**WHAT IS REQUIRED:**
What lines in the records below mention "picker"? List them all.

______________________________

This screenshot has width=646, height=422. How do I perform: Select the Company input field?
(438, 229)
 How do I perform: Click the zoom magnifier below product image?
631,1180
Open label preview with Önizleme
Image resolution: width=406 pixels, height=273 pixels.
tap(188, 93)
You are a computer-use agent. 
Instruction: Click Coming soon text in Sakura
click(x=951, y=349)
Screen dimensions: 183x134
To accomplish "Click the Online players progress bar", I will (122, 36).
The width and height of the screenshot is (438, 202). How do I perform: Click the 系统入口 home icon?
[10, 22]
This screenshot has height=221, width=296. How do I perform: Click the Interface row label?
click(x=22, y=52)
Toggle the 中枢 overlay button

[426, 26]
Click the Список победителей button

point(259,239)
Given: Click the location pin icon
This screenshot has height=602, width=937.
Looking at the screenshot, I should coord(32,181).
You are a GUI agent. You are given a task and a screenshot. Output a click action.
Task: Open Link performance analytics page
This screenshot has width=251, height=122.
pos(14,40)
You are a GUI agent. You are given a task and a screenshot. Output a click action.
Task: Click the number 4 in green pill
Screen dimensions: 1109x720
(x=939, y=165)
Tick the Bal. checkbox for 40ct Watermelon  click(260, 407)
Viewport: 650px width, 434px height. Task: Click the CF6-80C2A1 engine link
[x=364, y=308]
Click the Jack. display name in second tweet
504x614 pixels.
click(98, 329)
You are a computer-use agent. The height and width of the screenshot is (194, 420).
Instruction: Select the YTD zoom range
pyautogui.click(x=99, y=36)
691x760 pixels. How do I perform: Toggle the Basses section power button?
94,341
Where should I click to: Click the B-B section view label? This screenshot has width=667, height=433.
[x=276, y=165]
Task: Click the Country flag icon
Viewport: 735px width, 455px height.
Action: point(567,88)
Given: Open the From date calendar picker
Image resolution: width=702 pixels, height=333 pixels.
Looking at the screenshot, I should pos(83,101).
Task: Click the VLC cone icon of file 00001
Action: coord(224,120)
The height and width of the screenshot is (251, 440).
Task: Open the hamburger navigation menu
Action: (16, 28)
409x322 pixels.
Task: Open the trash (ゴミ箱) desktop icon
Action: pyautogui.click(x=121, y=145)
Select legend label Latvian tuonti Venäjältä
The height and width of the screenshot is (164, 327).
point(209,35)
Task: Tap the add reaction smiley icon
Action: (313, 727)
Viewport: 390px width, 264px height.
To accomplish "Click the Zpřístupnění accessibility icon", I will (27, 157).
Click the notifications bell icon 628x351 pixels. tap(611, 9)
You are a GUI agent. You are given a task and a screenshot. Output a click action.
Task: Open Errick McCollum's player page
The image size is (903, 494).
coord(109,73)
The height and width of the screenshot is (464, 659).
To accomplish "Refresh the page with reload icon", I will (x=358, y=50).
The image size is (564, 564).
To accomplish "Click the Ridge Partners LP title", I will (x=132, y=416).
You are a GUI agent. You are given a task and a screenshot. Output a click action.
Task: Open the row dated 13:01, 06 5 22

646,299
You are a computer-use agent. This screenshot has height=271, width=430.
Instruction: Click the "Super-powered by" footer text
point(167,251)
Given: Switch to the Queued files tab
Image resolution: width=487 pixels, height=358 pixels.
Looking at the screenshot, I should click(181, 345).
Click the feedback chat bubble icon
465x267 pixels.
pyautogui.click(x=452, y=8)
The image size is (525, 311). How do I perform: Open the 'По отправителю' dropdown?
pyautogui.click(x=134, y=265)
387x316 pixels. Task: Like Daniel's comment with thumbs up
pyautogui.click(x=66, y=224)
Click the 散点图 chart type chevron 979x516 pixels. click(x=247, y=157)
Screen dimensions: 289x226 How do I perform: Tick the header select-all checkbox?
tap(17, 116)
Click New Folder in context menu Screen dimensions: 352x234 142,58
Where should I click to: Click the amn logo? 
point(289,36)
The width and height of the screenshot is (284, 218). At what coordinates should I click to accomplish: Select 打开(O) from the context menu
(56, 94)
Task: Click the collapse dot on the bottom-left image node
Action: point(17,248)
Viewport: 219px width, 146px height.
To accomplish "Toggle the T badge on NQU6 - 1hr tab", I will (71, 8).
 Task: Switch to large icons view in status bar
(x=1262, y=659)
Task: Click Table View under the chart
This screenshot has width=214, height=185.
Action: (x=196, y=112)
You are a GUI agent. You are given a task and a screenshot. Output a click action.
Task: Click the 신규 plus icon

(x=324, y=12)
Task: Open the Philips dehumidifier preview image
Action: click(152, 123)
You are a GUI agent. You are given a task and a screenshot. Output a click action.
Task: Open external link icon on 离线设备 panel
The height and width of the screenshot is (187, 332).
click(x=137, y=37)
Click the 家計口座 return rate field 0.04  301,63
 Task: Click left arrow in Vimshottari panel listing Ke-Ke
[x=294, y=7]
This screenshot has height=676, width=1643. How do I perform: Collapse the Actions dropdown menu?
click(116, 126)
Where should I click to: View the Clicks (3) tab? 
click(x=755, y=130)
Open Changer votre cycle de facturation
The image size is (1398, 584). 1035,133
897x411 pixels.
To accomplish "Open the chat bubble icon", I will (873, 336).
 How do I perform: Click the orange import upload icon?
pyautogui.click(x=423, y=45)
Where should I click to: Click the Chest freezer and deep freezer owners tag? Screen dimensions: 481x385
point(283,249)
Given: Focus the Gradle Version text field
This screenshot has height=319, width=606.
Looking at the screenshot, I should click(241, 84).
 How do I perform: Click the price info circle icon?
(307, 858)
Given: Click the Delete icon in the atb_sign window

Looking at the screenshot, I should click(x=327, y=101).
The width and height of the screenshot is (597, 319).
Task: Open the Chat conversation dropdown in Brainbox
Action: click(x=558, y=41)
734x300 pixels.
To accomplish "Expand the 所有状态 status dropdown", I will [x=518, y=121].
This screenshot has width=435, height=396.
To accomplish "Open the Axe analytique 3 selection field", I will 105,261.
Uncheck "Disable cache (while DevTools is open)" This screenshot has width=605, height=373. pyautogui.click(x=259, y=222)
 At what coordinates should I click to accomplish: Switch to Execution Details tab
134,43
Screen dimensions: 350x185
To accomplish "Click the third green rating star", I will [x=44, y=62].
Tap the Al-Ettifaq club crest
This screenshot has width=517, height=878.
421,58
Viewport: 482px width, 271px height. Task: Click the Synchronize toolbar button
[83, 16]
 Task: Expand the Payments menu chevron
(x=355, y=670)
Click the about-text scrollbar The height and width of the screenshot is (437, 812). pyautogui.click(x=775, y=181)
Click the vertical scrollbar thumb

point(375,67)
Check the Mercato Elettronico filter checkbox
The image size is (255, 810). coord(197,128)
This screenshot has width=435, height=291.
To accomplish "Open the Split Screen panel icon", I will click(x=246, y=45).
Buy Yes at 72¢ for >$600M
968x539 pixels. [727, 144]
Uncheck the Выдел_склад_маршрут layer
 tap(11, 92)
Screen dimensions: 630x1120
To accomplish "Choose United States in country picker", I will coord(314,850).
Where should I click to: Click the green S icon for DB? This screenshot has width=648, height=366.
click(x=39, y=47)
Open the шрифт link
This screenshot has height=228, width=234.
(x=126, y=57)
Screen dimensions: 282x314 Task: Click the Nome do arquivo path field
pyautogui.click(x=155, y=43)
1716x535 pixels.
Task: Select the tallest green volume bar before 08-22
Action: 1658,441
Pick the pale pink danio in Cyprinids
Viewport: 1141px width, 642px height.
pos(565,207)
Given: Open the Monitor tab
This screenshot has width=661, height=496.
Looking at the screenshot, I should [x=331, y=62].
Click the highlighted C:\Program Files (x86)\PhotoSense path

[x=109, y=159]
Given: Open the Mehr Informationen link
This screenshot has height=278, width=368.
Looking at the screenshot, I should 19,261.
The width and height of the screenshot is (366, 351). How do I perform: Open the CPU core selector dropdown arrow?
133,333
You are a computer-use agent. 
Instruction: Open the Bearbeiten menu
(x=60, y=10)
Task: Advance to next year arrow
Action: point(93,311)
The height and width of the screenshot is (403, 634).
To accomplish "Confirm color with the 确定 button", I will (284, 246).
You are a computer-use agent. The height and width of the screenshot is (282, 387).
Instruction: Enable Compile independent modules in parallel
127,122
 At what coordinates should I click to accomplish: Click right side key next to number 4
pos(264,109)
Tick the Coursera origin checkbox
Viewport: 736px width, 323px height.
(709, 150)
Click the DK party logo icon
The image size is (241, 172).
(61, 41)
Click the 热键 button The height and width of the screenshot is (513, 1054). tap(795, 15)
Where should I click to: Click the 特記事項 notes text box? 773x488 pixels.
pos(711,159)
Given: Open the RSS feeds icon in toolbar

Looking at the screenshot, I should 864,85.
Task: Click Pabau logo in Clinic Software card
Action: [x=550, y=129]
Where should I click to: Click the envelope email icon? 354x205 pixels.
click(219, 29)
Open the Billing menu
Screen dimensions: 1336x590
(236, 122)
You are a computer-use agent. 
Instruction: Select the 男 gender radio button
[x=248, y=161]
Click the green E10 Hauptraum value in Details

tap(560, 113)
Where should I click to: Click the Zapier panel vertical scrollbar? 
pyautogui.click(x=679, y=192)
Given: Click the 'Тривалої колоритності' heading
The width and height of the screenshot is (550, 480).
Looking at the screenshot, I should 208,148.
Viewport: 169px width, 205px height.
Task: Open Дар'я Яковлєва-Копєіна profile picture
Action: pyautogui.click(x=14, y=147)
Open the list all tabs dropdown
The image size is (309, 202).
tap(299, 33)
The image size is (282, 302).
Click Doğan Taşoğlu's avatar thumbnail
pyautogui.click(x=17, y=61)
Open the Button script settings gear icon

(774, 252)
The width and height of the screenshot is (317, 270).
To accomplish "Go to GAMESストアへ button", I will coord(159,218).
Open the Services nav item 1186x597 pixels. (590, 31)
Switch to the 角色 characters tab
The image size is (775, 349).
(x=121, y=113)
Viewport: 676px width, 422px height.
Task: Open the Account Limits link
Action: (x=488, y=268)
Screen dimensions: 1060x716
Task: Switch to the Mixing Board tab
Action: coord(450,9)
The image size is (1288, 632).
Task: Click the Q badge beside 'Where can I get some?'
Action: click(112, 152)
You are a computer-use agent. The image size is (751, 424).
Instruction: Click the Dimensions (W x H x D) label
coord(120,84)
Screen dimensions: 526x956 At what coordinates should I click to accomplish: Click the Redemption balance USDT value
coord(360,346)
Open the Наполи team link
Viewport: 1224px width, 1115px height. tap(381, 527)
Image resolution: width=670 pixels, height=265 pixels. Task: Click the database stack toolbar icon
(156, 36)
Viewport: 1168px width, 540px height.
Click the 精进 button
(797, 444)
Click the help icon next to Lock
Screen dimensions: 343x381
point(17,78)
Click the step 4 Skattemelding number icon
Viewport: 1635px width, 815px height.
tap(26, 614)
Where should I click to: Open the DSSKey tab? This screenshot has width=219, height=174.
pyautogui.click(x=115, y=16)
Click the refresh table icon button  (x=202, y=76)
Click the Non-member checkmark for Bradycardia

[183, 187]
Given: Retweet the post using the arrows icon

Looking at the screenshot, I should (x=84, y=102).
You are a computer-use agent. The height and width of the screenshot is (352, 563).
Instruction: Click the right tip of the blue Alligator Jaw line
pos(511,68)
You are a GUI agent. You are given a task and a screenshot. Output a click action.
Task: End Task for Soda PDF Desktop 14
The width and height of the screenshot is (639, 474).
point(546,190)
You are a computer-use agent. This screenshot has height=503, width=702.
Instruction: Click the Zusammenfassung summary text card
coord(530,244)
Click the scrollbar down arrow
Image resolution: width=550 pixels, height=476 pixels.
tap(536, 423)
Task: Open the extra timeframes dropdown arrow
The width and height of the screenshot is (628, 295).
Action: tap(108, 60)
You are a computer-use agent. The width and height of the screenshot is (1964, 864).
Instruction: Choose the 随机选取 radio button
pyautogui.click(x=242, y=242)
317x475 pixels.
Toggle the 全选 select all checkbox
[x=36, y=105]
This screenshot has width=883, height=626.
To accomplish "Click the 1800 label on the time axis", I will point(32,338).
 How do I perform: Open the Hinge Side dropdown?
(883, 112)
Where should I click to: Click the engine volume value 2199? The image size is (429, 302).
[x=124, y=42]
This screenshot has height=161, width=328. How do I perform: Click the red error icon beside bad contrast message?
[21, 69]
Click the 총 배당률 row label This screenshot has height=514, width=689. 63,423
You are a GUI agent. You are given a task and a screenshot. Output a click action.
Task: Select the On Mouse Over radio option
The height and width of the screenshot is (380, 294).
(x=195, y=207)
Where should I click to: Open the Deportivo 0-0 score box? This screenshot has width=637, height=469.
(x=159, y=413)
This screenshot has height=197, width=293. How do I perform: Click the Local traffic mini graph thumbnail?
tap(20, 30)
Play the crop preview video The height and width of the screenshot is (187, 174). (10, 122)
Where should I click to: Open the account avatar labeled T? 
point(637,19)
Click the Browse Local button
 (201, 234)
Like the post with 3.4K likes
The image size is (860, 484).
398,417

______________________________

**RESPONSE TO THIS TASK:**
Given: Open the From date calendar picker
To accomplish "Choose United States in country picker", I will coord(314,850).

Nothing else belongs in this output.